On 06/29/20 11:18, Moritz Barsnick wrote:
On Mon, Jun 29, 2020 at 10:44:04 -0400, Jim wrote:
AFAIK, ffmpeg does not have the ability to analyze the volume of every
sample throughout an audio file, find the greatest amplitude, calculate
the adjustment needed to make the loudest part of the file the maximum,
It does.
and then apply that scaled volume adjustment to the entire file.
This makes this a two-pass operation, which your external tool probably
also does. ffmpeg can analyze first:
$ ffmpeg -i INPUT -map 0:a -af volumedetect -f null -
and will find the absolute maximum of the first audio channel. Take the
max value from the log (something like "max_volume: -18.1 dB"[*]), and
use that value for an additionally inserted "volume" audio filter in
your conversion.
$ ffmpeg -i INPUT [...] -af volume="18.1 dB",otherfilters OUTPUT
You thus only have an additional input analysis step.

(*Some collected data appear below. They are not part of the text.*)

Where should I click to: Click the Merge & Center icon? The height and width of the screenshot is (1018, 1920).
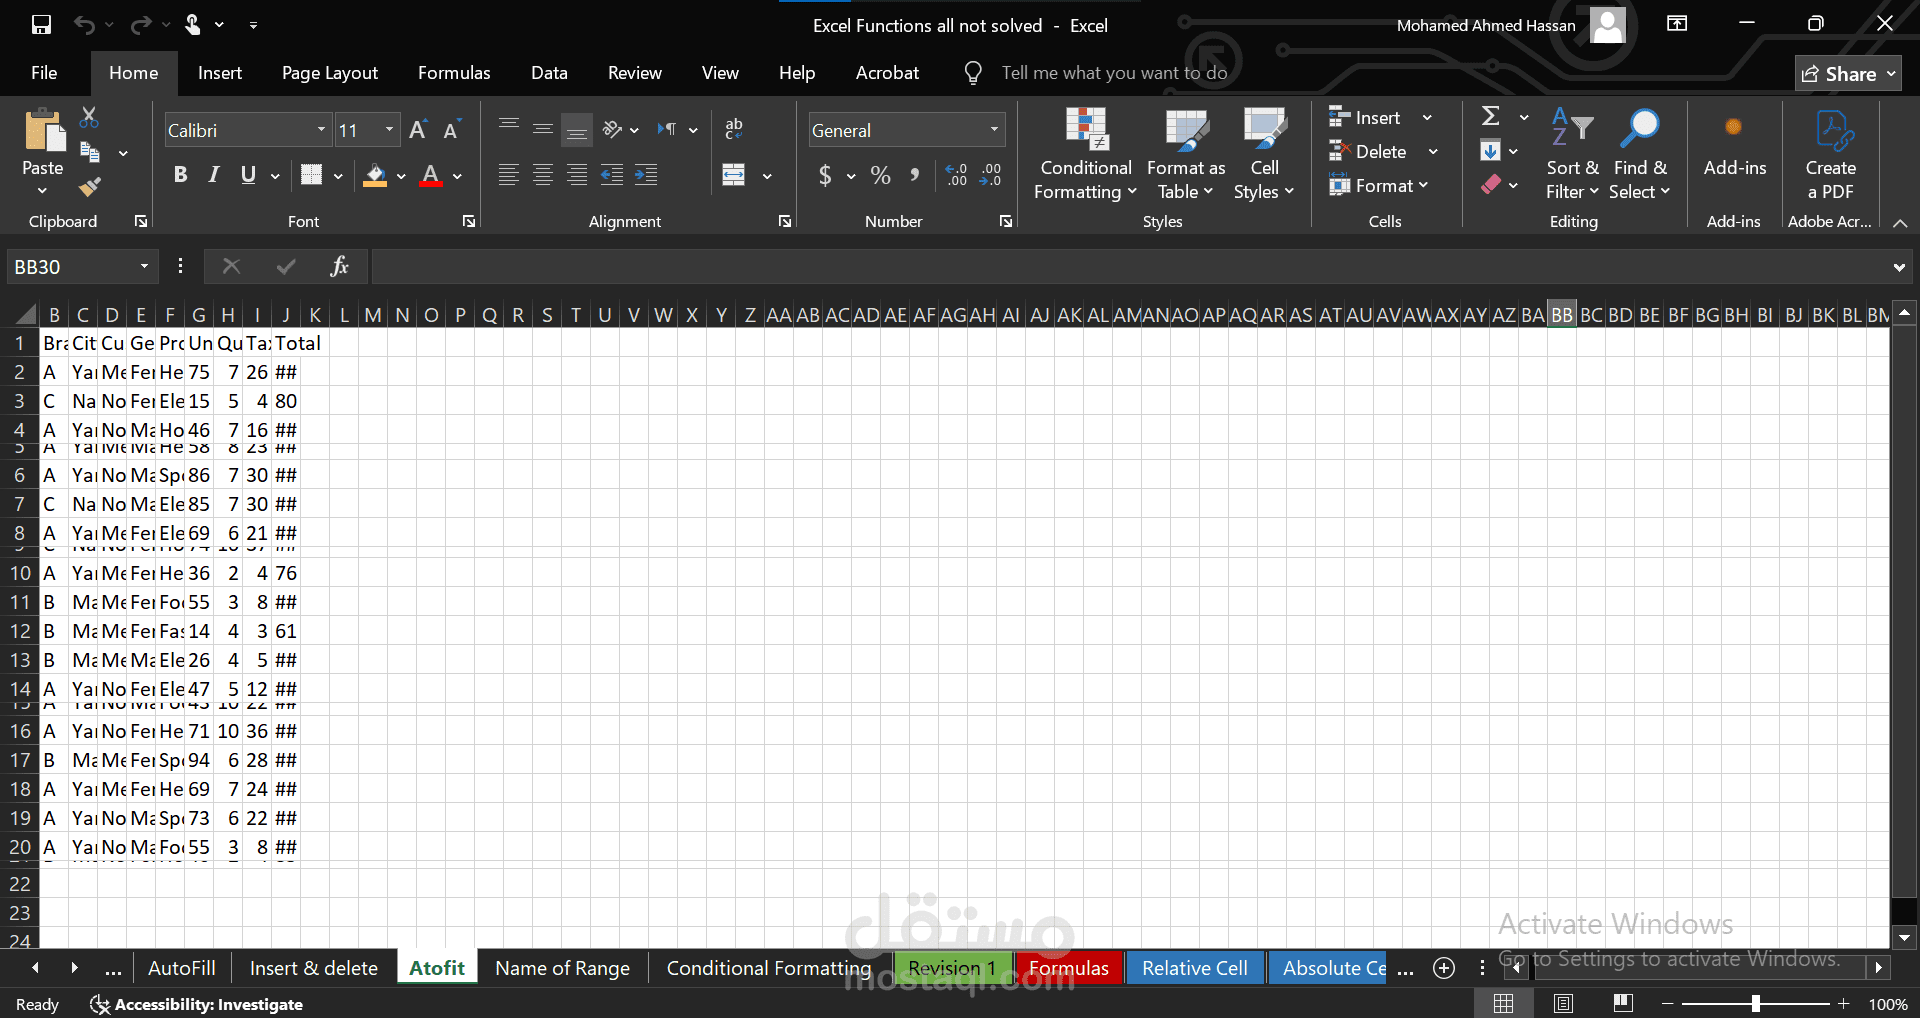734,176
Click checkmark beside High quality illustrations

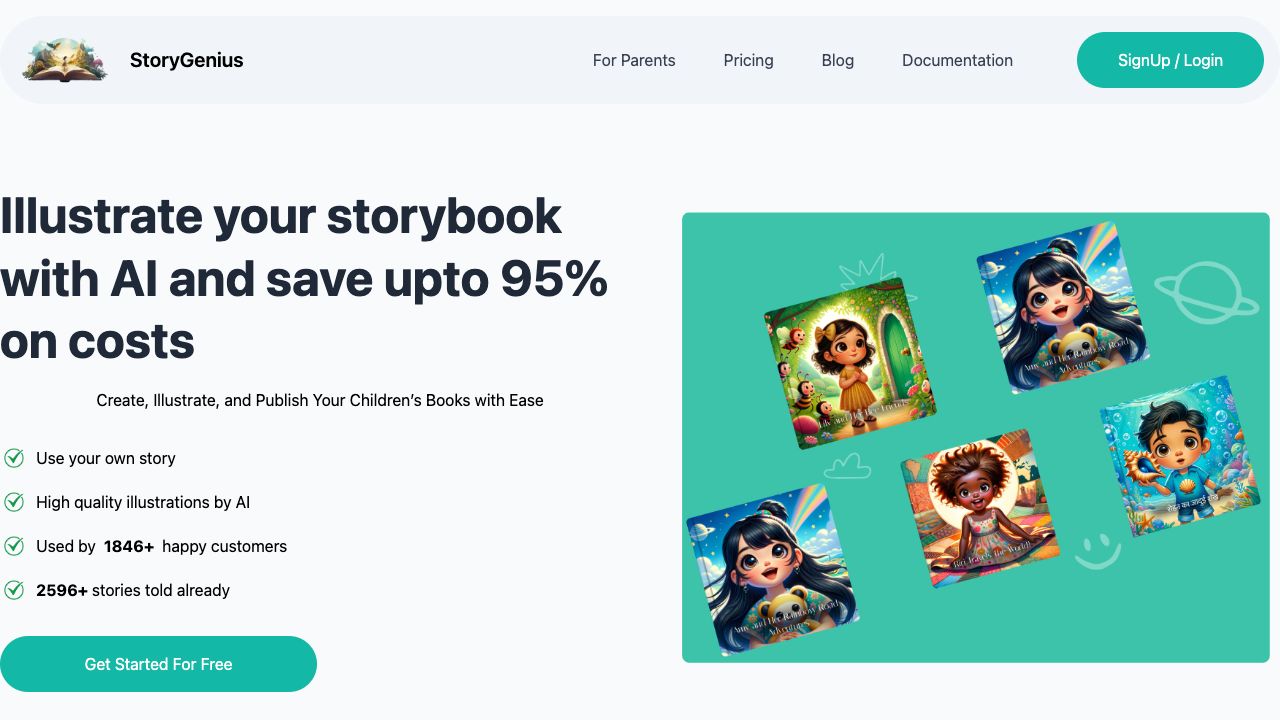14,502
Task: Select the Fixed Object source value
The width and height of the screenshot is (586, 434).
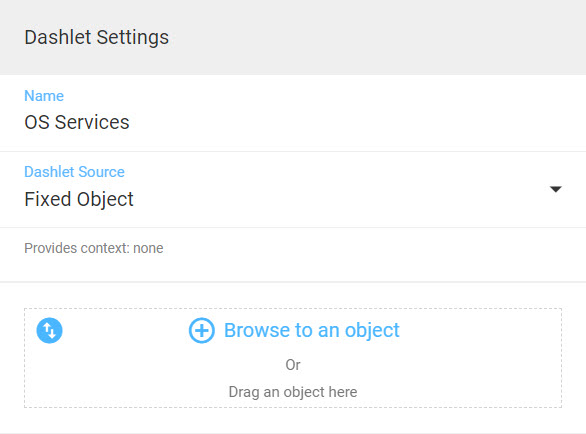Action: click(79, 199)
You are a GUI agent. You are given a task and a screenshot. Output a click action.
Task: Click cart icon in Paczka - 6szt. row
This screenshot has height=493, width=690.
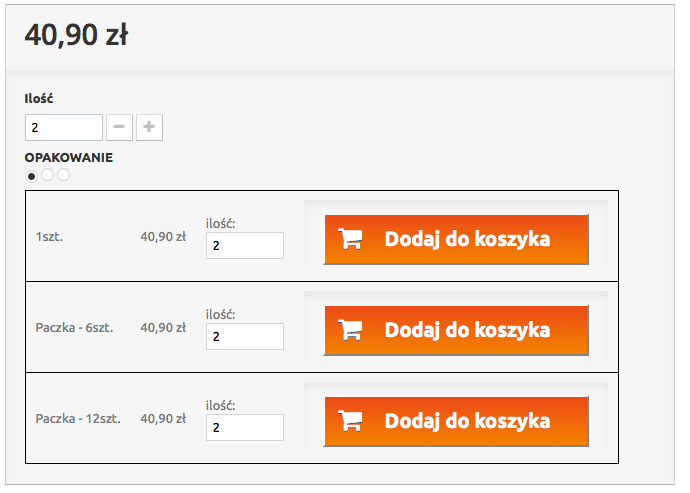(x=350, y=330)
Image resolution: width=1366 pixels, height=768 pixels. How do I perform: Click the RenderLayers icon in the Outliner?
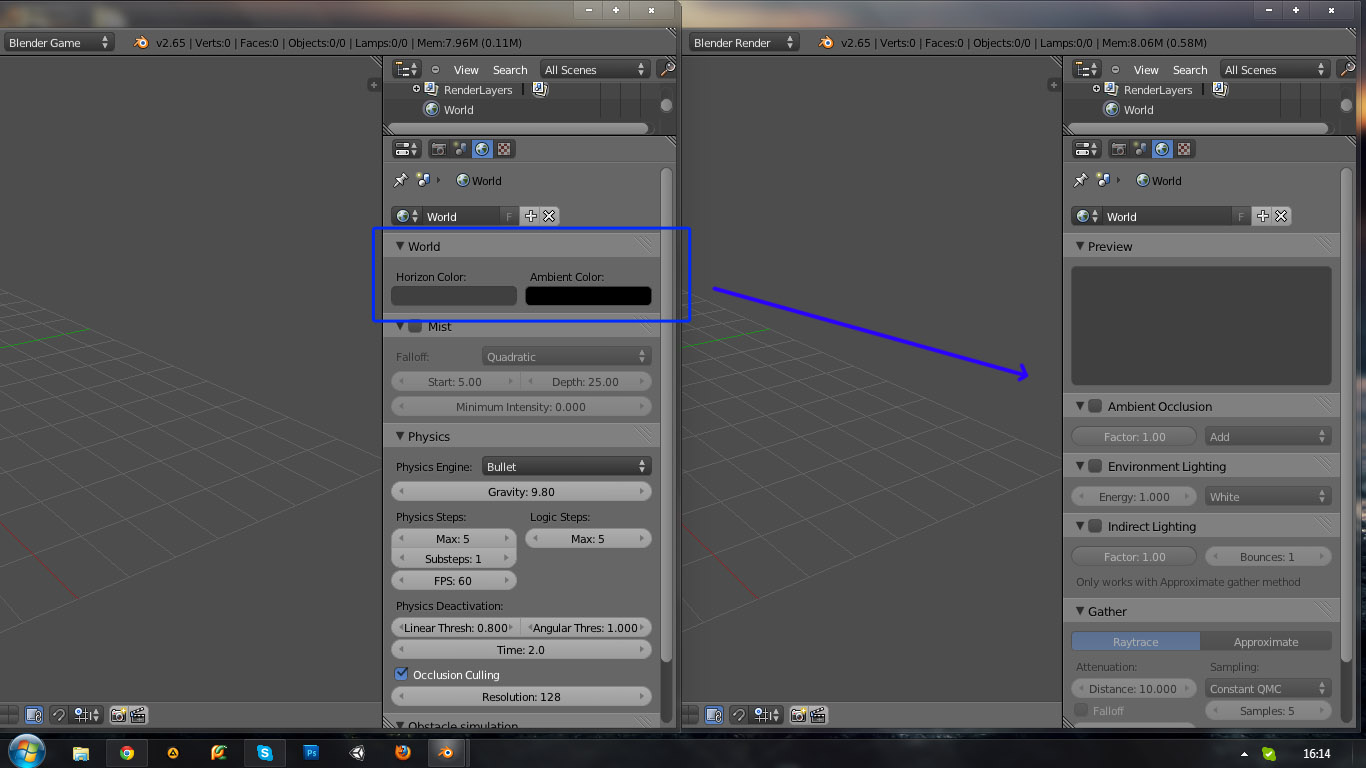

[*] Documentation says this will not cause any clipping, though I don't
know what the behaviour is, if the volume is massively different across
channels. I *believe* the maximum is safe to use (while the average is
also an average across channels, by some kind of mixdown).
same question in my searching for a solution to this same message - this
is the first time I've read this.
(I personally find this confusing as well.)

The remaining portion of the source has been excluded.